Of course you may. For today's Tutorial Tuesday, I would like to share my experiences with making an accordion potato. (or a hasselback potato). Me and Mister were feeling particularly fancy one night and opted to make some steak and potatoes. Well they turned out pretty tasty, but we had way too much potato compared to the steak. I added some other accouterments with the mushrooms and carrots, but we just needed more steak for the dish. Accordion potatoes are supposed to be the best of mashed potatoes and baked potatoes. It combines the crispy skin of the baked potato with the creaminess of mashed potatoes. 
 Starting with two russet potatoes and a baking dish to fit them in. Normally this wouldn't be a problem, but since I decided to use gigantic potatoes I have here our 9x9 inch baking dish.
 After the potatoes have been scrubbed clean, starting making thin slices along the potato. Try to keep the slices at equal distances from each other.
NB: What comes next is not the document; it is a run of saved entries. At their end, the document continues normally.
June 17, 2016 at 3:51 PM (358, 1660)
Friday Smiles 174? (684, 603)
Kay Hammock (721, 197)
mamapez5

That way they will cook evenly.
 If you aren't as confident with your slicing skills, I would suggest placing the potato between two chopsticks or wooden spoons. I should have done that as I almost made it through the giant potato without slicing it all the way down.
 After you've finished your slicing, you'll notice that the slices kind of seal back together. In the recipes I researched, the directions just slathered on some butter/oil periodically throughout the baking process and it will coat the inside of the potato. That way the butter is able in enter into the slices and crisp them up.
 I had a different plan. In case you haven't noticed, me and Mister are big fans of garlic. So I thought, why not place garlic slices between the potato? That way the garlic acts like a spacer and flavors the potato.
 It will take about an hour for the potato to cook, and by that time, the garlic will also be roasted and sweet tasting!
 I used a mandolin to carefully slice the garlic and then I alternated putting the garlic into each slice of the potato. Next just oil/butter, salt and pepper the potato and stick it in the oven!
Look how nicely the potato fanned out! The orange you see is some carrot sticks I added in. The carrot also held up the end piece that I sliced through.
This is a long bake time, so it's nice to make ahead of time. There is also another method that I've read but I haven't tried. You parboil the potatoes first then bake them. (Basically you boil the potatoes for 10-15 minutes and then slice them, slather them and then bake them.) That way your bake time is cut by at least half. I didn't want to deal with another pot to wash and dealing with hot potatoes did not sound like fun. I think my first time making these potatoes turned out pretty successful! (it was also pretty tasty too!) I hope you enjoy this method and I am thinking about starting a how to make it fancy series. Let me know what you think!

Accordion Potato Recipe
You'll need:
russet potatoes, scrubbed clean
garlic, thinly sliced (mandolin)
salt and pepper
melted butter or oil
Directions (more of a method): Preheat oven to 450°F.  Thinly slice the potatoes almost all the way through. (Place the potato between chopsticks or wooden spoons to prevent you from slicing all the way down.) Stick garlic slices between the slices. Slather the potato with the butter or oil. (Make sure to get inbetween the slices.) Season liberally with salt and pepper. Put the potatoes in a baking dish and bake for 55-60 minutes, or until the edges are crisp and the center is crisp. (Remember to brush the butter that's drained into the baking pan periodically to ensure those crispy edges!)
*in the first picture I have cheese because I just can't resist a cheesy potato! Sprinkle on the cheese at the last 5 minutes of baking.